:: Text block

In August 1976, however, an enthusiast active in the veteran and vintage car world in Ireland wrote to the Taoiseach offering to buy the car from the Government. He wished to prevent it going overseas as so many of the interesting early cars in the country did. The matter was shelved. The car had in any case now passed from the Army to the Garda, but then it was decided to just sell it off with the next lot of redundant garda squad cars.

The proposal to auction off Éamon de Valera's presidential car in 1976 resulted in the Attorney General being asked for his opinion on whether the historic car was covered by the National Monuments Act of 1930.

A Department of Justice memo said a technical report indicated the Rolls-Royce (registration ZJ 5000) was not suitable to be used as a State car as it was in need of "a general overhaul" and it was decided to dispose of it. "The question has arisen whether the car could be regarded as coming within the definition of "archaeological object", the memo says. If so that would mean the car could not be exported without a special licence from the Minister for Education.

It says the car was originally purchased for ceremonial occasions, but in practice was mainly used by the president. After de Valera moved to the Áras an Uachtaráin in 1959, it was used wholly by him. "As he became increasingly feeble, it was found that the high dimensions of the Rolls facilitated his movement in and out of the car."

When he retired in 1973 he was allowed to continue to use the car until his death in 1975. After he died it was returned to the Government establishment. But by this date Ministers preferred to use American or German cars. No-one wanted to use the Rolls.

The Attorney General said it had to be decided was de Valera "an historical person" and whether the value of the Rolls-Royce would be inflated because of his association with it. He said it could not be doubted that de Valera "played a significant role in the life of the country" but it was a matter of opinion whether his presidential years represented the most significant period of his career. Eventually it was decided that he was. But nevertheless the lawyers saw no difficulty about selling off the car.

But at the end of the year the matter crept into the papers. Questions were asked: Where is ZJ 5000?

The Minister for Justice, Gerry Collins, took up the matter. The decision was reversed at a cabinet meeting on 6 September 1977. The car was saved. The mechanics went to work on it and it was restored from its shabby condition for mere £400-£500.

::::

(Tasks to carry out)
1. According to the text on de Valera's presidential car, why did the Department of Justice decide to dispose of the Rolls-Royce?
2. In the text on de Valera's presidential car, on what date did a cabinet meeting reverse the decision to sell the car?

:: Record set

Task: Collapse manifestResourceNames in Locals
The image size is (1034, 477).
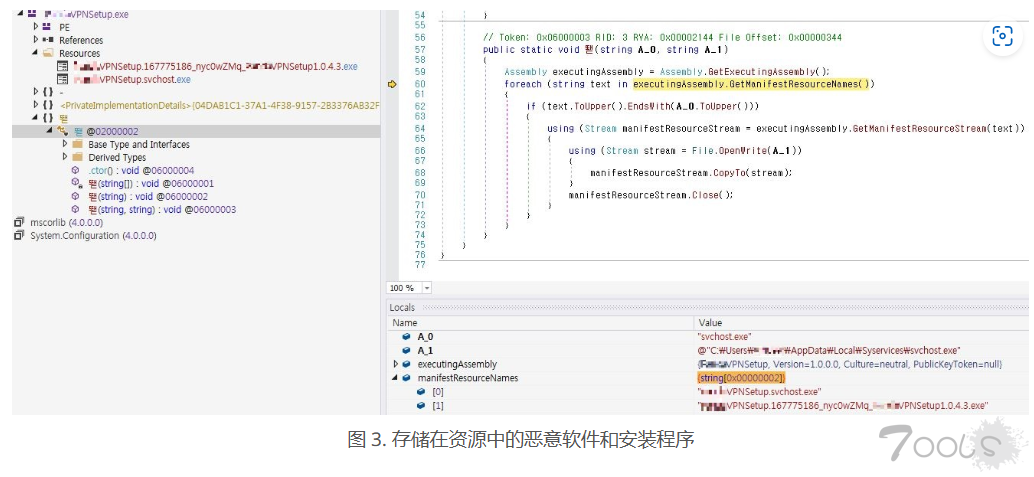Action: click(395, 378)
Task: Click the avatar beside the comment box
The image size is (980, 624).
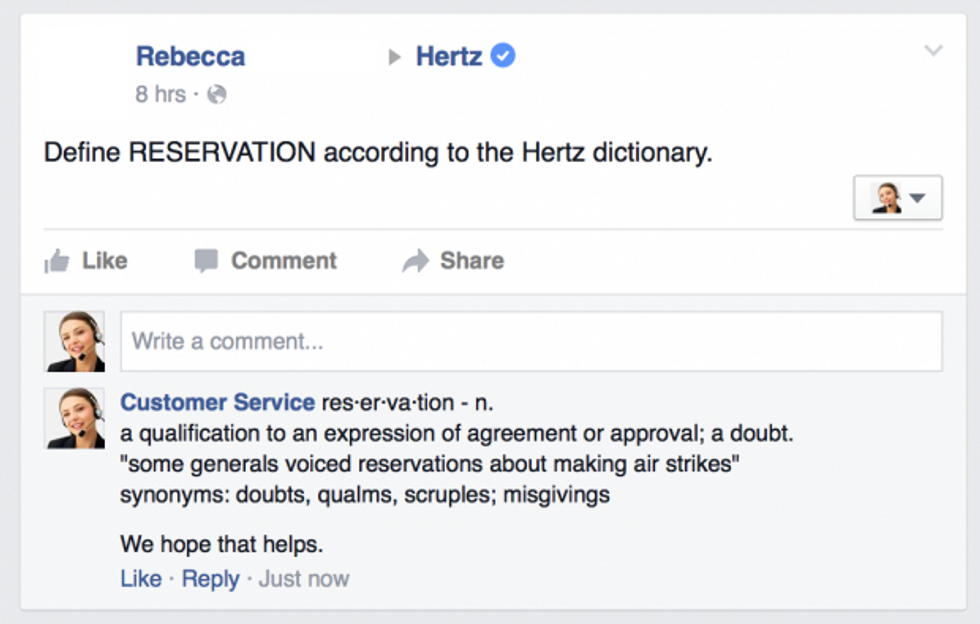Action: [75, 341]
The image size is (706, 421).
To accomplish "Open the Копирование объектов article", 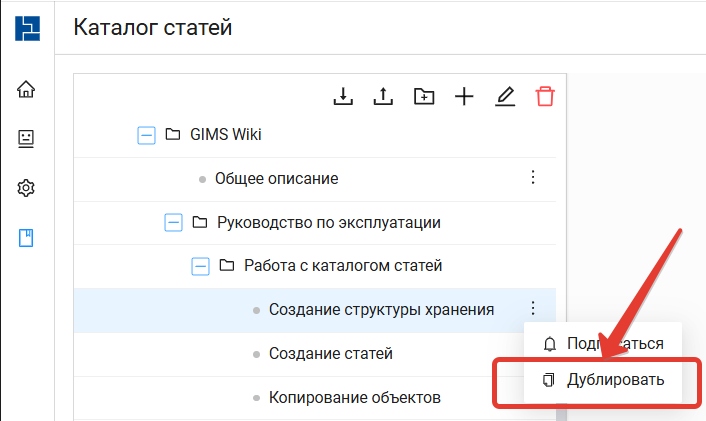I will click(354, 397).
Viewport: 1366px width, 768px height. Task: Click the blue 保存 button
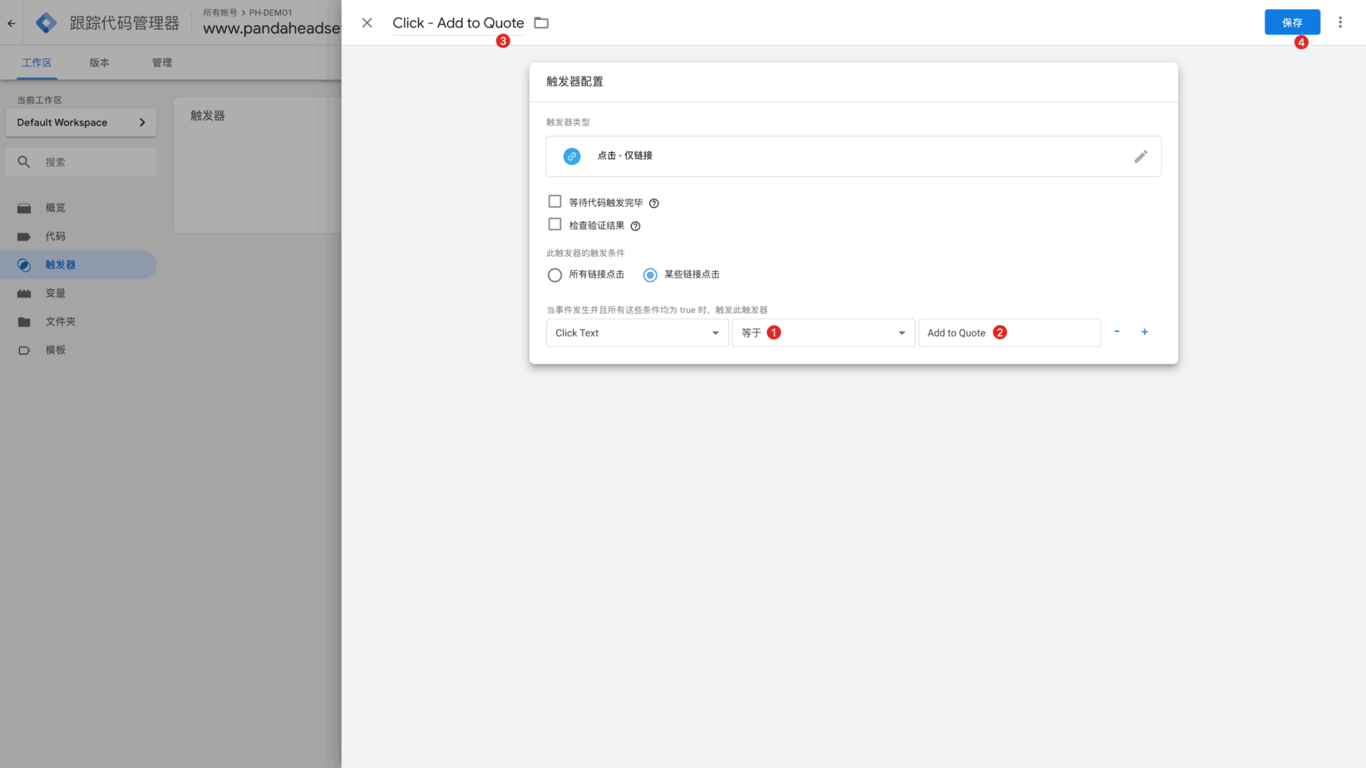pyautogui.click(x=1291, y=22)
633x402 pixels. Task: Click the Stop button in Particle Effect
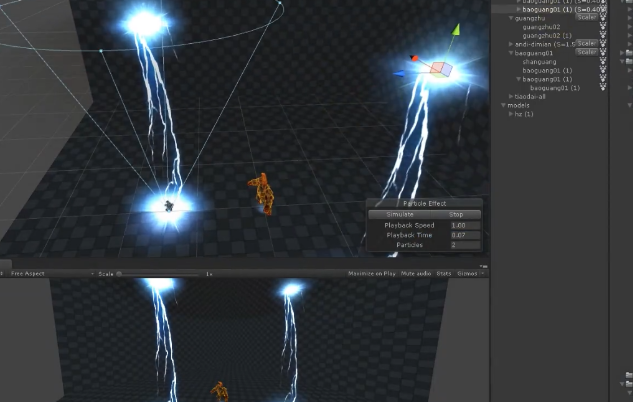(456, 214)
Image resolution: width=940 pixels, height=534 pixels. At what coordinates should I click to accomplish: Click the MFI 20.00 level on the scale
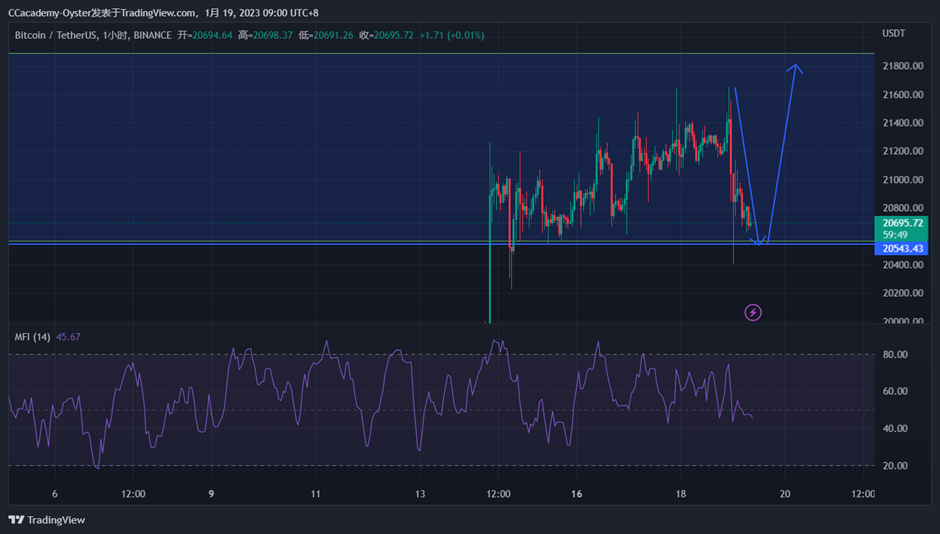pyautogui.click(x=895, y=466)
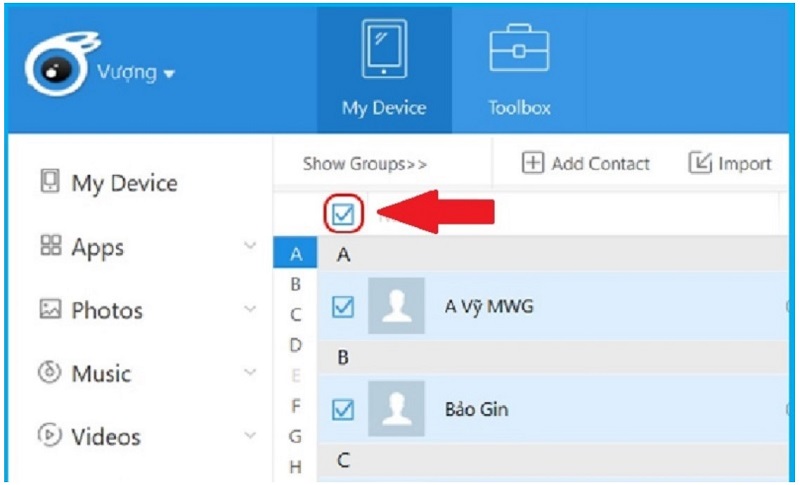Select the Photos picture icon in sidebar

[x=50, y=310]

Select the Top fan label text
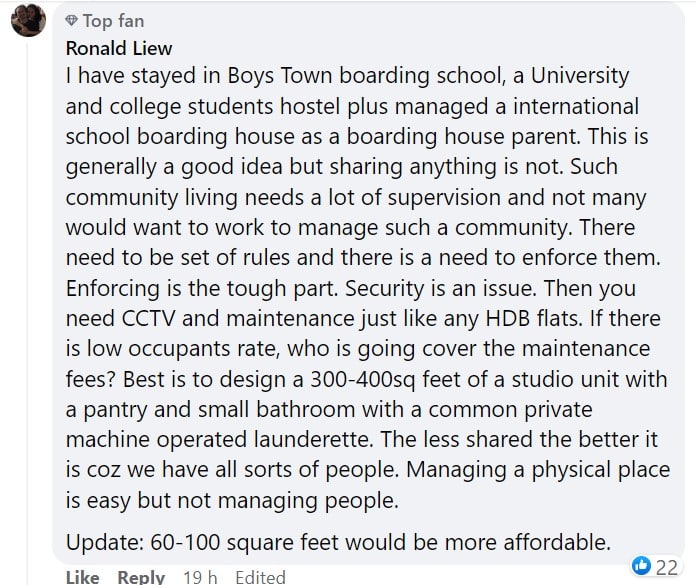pyautogui.click(x=113, y=21)
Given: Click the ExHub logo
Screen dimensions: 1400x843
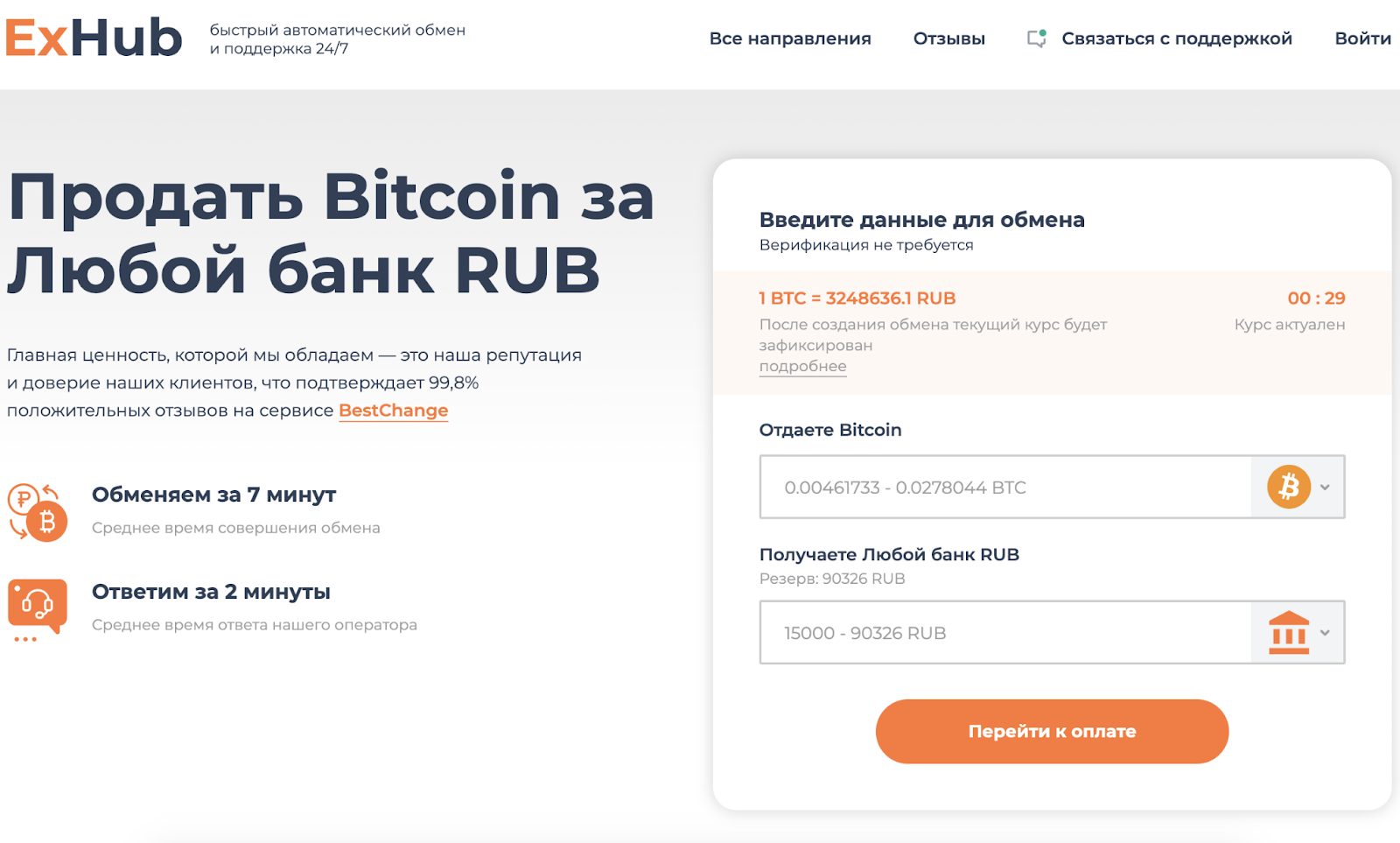Looking at the screenshot, I should point(94,38).
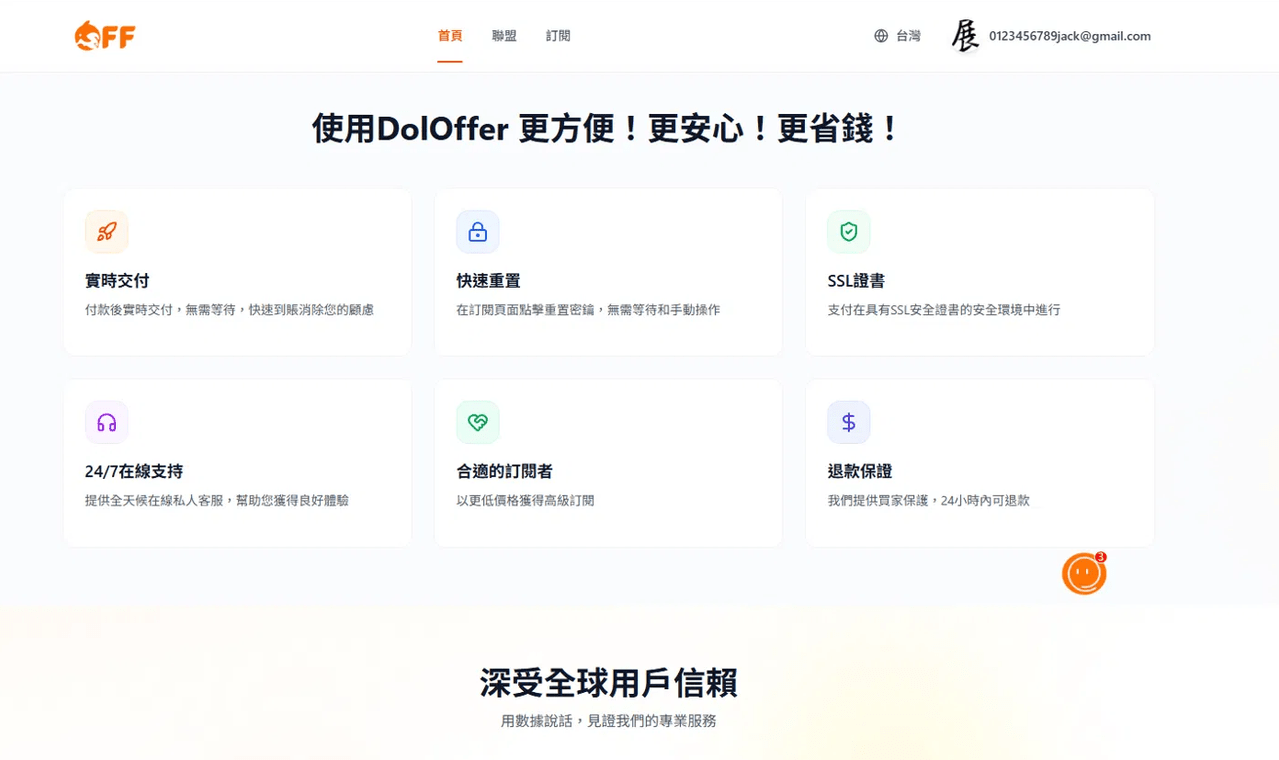1279x760 pixels.
Task: Switch to the 訂閱 tab
Action: [558, 36]
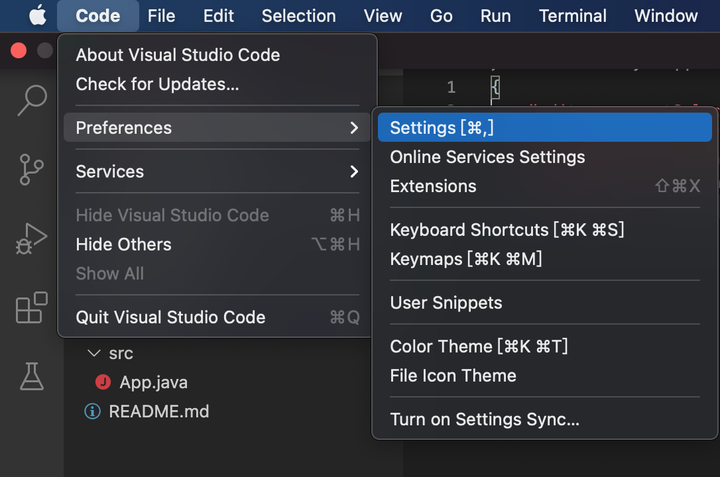Click the Java icon beside App.java
This screenshot has height=477, width=720.
click(x=102, y=382)
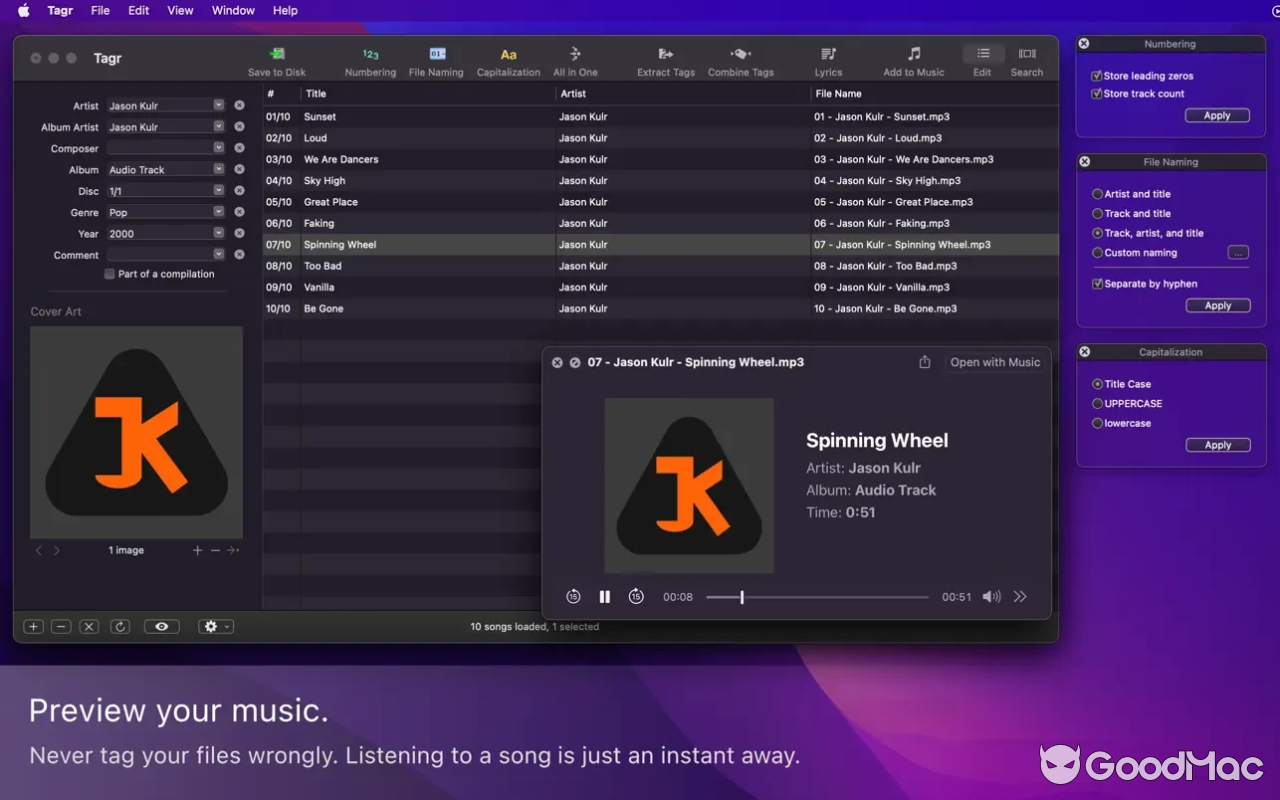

::::

(Task-by-task outputs)
1. A technical report indicated that the Rolls-Royce was not suitable for use as a State car because it needed "a general overhaul." For that reason, it was decided to dispose of it.

2. 6 September 1977